··· Source passage

The vertices of a triangle are A (1, 4), B (2, 3) and C (1, 6). Find equations of Perpendicular bisectors of sides
Solution
Vertices of ΔABC are A(1, 4), B(2, 3) and C(1, 6)
∴ Slope of the perpendicular bisector of BC is `1/3` and the lines pass through `(3/2, 9/2)`.
∴ Equation of the perpendicular bisector of side BC is
`(y - 9/2) = 1/3(x - 3/2)`
∴ `(2y - 9)/2 = 1/3((2x - 3)/2)`
∴ 3(2y – 9) = (2x –3)
∴ 2x – 6y + 24 = 0
∴ x – 3y + 12 = 0
Since, both the points A and C have same x co-ordinates i.e. 1
∴ the points A and C lie on the line x = 1.
AC is parallel to Y-axis and therefore, the perpendicular bisector of side AC is parallel to X-axis.
Since, the perpendicular bisector of side AC passes through E(1, 5).
∴ the equation of the perpendicular bisector of side AC is y = 5.
Slope of side AB = `((3 - 4)/(2 - 1))` = – 1
∴ The slope of the perpendicular bisector of AB is 1 and the line passes through `(3/2, 7/2)`.
∴ Equation of the perpendicular bisector of side AB is
`(y - 7/2) = 1(x - 3/2)`
∴ `(2y - 7)/2 = (2x - 3)/2`
∴ 2y – 7 = 2x – 3
∴ 2x – 2y + 4 = 0
∴ x – y + 2 = 0.

······

Requests:
a. Answer these questions about the perpendicular bisector solution:
(i) Which point does the perpendicular bisector of side AC pass through?
(ii) What is the slope of side AB?
(iii) What slope does the perpendicular bisector of BC have?
b. In the records below, edit the stretch from the line containing "Click the purple Verbruik legend swatch" through the line containing "Action: (466, 90)" by replacing "Instruction" with "Goal" and changing nothing else. Return only those lines.

··· Materials provided

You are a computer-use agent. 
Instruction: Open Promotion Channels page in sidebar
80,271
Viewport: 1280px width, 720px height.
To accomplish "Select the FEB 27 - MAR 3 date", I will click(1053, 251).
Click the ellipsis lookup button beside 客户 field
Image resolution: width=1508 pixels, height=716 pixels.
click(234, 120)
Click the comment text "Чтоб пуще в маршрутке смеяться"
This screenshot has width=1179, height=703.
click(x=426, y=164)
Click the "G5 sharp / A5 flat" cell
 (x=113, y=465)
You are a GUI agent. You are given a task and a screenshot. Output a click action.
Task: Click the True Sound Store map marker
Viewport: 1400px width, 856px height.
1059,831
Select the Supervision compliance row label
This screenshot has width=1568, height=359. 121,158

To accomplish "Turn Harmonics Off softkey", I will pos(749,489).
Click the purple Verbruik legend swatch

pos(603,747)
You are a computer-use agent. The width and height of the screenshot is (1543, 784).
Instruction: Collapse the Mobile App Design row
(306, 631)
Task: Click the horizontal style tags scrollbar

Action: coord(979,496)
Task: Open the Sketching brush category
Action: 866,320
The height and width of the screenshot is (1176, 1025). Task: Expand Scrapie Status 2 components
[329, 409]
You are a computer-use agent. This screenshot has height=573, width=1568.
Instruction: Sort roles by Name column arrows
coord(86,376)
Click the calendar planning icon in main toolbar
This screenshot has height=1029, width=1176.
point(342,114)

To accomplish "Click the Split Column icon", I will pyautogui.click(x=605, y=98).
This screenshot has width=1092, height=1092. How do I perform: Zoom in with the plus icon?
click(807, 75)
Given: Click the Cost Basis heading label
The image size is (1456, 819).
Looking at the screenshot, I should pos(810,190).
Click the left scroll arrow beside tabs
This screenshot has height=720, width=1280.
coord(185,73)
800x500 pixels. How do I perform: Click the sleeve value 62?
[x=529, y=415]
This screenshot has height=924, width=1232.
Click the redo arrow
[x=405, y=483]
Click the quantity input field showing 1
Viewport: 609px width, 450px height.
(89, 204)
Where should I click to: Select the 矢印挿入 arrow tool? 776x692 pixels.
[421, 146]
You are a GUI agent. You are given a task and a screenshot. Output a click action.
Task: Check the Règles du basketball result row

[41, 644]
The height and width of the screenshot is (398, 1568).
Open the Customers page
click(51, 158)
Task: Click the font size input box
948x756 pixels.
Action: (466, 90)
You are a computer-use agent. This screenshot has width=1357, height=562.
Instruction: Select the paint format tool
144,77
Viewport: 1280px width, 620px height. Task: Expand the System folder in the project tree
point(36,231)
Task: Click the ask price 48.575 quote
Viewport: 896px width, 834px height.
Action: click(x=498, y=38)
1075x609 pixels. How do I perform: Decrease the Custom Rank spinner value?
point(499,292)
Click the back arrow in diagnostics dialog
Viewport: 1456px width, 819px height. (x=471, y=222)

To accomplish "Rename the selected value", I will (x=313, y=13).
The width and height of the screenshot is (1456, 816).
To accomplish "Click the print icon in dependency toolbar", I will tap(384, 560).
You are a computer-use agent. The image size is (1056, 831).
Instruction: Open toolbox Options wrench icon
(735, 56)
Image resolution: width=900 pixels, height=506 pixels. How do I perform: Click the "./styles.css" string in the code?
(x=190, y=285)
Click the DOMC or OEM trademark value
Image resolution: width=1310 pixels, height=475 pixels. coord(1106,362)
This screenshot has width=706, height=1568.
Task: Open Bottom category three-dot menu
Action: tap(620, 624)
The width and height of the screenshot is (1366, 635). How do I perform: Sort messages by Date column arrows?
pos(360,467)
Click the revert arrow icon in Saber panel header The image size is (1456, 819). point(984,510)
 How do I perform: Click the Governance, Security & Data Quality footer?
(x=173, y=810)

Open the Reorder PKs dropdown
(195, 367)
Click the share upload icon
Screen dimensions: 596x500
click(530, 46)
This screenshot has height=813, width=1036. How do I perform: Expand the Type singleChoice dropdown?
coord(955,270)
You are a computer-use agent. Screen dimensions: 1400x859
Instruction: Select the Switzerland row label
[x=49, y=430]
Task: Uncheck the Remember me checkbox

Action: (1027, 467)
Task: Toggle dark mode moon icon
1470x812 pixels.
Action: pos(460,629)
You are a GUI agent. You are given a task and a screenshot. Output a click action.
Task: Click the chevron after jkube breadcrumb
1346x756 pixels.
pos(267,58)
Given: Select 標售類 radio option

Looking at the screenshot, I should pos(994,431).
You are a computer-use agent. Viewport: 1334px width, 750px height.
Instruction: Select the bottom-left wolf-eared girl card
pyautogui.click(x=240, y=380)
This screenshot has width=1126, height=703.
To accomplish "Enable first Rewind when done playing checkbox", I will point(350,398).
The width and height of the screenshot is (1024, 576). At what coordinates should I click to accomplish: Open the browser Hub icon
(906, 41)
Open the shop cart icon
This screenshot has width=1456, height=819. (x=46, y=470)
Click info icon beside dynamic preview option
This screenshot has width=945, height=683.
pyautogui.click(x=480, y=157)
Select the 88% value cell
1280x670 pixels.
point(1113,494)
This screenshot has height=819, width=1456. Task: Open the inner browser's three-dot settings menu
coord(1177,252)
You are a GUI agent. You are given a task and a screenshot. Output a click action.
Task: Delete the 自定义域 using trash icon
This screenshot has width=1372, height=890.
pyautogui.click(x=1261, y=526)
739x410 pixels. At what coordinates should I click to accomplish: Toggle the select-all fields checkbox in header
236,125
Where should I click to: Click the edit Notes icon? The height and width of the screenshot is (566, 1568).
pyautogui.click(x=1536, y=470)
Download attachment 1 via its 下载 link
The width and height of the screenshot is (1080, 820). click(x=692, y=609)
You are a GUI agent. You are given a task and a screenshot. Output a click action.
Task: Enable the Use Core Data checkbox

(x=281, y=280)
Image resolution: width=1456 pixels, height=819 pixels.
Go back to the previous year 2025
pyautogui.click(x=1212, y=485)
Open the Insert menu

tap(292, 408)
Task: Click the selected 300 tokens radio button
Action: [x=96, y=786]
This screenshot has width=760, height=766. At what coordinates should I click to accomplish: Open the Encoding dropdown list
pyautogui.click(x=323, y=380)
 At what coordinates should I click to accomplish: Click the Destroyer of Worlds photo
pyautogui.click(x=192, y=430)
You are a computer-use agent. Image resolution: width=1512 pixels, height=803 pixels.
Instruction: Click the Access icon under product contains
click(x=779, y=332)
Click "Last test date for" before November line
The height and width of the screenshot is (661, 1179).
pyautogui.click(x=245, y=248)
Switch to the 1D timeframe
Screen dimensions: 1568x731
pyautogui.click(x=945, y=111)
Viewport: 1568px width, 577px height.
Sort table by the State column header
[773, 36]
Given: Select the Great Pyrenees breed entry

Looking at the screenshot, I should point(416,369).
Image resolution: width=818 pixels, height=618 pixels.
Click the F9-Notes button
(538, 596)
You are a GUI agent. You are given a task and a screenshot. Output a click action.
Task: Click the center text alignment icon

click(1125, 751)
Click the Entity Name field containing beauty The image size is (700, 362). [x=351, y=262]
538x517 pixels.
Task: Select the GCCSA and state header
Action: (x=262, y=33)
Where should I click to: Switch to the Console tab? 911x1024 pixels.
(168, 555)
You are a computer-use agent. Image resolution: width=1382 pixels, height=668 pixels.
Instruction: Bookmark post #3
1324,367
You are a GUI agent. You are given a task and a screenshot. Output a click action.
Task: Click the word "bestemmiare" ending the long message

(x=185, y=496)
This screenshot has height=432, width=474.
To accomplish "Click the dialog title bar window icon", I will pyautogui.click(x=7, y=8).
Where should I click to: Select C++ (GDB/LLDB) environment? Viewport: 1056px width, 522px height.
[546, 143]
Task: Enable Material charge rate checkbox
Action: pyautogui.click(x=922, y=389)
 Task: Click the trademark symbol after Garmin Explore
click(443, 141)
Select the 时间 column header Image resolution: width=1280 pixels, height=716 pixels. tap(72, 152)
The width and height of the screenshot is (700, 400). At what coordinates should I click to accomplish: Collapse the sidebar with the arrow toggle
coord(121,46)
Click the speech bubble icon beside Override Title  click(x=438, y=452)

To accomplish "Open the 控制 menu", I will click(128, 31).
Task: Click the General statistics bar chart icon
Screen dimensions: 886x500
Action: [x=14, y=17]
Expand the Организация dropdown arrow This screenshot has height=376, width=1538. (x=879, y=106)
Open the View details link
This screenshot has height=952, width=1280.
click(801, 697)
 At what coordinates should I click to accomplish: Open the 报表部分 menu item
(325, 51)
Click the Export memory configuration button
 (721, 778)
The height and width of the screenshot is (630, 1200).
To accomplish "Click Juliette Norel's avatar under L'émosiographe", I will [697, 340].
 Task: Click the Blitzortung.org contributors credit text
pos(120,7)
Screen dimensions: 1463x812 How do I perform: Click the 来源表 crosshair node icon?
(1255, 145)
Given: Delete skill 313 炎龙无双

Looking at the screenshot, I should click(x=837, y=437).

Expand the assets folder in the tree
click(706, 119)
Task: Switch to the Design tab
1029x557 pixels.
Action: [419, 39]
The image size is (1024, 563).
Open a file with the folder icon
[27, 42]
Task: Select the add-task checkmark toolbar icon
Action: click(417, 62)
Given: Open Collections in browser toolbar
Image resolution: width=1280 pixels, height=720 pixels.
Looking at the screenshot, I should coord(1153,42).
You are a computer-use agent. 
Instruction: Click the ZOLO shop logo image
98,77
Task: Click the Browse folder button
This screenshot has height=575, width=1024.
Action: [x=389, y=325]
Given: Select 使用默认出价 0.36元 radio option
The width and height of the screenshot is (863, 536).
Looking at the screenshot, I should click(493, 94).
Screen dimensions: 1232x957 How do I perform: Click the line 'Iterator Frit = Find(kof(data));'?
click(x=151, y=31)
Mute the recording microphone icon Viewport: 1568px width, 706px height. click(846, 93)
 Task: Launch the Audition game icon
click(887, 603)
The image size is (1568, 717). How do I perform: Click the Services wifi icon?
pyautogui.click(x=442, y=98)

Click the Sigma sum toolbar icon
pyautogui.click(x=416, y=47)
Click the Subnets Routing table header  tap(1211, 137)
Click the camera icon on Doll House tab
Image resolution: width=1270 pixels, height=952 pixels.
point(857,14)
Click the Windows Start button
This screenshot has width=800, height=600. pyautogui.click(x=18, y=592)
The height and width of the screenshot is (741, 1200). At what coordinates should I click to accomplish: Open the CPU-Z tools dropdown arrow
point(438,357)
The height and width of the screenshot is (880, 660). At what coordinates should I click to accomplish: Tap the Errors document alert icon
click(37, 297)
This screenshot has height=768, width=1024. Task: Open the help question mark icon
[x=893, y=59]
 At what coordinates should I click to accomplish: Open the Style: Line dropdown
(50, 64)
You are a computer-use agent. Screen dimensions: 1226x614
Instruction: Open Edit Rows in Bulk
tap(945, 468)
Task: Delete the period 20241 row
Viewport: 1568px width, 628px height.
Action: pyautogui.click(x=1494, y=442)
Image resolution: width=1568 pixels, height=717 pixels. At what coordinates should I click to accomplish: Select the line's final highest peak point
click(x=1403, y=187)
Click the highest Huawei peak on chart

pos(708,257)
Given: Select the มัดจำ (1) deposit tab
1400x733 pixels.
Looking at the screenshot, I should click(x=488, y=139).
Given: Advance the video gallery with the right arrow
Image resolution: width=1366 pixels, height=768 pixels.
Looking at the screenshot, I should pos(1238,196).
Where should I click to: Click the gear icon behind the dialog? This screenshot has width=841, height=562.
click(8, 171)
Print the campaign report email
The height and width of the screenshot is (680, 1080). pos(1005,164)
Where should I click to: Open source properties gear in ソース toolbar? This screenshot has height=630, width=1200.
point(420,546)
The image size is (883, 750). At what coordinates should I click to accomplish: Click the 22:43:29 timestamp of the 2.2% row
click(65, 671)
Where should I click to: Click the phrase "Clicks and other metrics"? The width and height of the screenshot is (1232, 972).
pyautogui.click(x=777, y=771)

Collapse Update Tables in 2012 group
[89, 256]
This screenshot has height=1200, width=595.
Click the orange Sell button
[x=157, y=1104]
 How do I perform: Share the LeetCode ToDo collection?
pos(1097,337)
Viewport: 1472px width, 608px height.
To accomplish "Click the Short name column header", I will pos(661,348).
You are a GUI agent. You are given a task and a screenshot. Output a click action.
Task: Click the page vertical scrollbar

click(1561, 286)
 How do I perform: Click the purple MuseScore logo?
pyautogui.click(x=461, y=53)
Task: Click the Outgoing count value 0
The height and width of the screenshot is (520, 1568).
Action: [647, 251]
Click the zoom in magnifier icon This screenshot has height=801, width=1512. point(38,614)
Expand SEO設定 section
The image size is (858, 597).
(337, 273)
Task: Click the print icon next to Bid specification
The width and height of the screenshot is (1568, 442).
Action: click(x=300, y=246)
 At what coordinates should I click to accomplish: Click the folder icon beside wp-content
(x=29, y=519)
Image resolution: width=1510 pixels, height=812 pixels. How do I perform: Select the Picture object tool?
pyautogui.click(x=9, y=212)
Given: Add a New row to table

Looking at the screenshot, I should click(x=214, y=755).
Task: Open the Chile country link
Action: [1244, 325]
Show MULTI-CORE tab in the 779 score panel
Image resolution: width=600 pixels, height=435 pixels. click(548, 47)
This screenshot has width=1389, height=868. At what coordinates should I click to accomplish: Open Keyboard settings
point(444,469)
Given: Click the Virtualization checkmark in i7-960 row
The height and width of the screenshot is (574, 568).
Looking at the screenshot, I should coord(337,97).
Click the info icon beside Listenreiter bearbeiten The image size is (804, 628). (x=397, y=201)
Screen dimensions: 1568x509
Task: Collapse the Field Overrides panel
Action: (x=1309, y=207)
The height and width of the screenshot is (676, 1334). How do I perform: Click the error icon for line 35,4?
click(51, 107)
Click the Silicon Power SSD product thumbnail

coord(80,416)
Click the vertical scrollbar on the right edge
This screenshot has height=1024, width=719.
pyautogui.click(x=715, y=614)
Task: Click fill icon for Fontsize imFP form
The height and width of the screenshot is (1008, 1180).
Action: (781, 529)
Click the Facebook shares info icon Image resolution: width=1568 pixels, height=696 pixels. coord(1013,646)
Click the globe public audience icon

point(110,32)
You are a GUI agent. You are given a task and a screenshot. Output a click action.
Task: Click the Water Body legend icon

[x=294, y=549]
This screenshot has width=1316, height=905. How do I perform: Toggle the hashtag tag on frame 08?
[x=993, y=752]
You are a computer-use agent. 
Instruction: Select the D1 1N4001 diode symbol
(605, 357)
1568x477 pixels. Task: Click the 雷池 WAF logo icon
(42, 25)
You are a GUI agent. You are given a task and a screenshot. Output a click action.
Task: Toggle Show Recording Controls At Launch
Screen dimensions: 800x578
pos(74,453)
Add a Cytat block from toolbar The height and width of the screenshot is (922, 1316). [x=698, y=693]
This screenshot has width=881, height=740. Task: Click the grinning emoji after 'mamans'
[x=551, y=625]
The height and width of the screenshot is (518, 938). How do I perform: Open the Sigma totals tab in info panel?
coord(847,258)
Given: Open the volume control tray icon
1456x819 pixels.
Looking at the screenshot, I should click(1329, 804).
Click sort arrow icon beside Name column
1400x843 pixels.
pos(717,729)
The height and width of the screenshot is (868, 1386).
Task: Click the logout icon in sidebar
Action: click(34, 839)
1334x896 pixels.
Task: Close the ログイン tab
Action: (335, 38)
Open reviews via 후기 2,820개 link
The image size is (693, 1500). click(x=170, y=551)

······

Expected responses:
a.
(i) E(1, 5)
(ii) –1
(iii) 1/3

b.
Click the purple Verbruik legend swatch

pos(603,747)
You are a computer-use agent. The width and height of the screenshot is (1543, 784).
Goal: Collapse the Mobile App Design row
(306, 631)
Task: Click the horizontal style tags scrollbar

Action: coord(979,496)
Task: Open the Sketching brush category
Action: 866,320
The height and width of the screenshot is (1176, 1025). Task: Expand Scrapie Status 2 components
[329, 409]
You are a computer-use agent. This screenshot has height=573, width=1568.
Goal: Sort roles by Name column arrows
coord(86,376)
Click the calendar planning icon in main toolbar
This screenshot has height=1029, width=1176.
point(342,114)

To accomplish "Click the Split Column icon", I will pyautogui.click(x=605, y=98).
This screenshot has width=1092, height=1092. How do I perform: Zoom in with the plus icon?
click(807, 75)
Given: Click the Cost Basis heading label
The image size is (1456, 819).
Looking at the screenshot, I should pos(810,190).
Click the left scroll arrow beside tabs
This screenshot has height=720, width=1280.
coord(185,73)
800x500 pixels. How do I perform: Click the sleeve value 62?
[x=529, y=415]
This screenshot has height=924, width=1232.
Click the redo arrow
[x=405, y=483]
Click the quantity input field showing 1
Viewport: 609px width, 450px height.
(89, 204)
Where should I click to: Select the 矢印挿入 arrow tool? 776x692 pixels.
[421, 146]
You are a GUI agent. You are given a task and a screenshot. Output a click action.
Task: Check the Règles du basketball result row

[41, 644]
The height and width of the screenshot is (398, 1568).
Open the Customers page
click(51, 158)
Task: Click the font size input box
948x756 pixels.
Action: (466, 90)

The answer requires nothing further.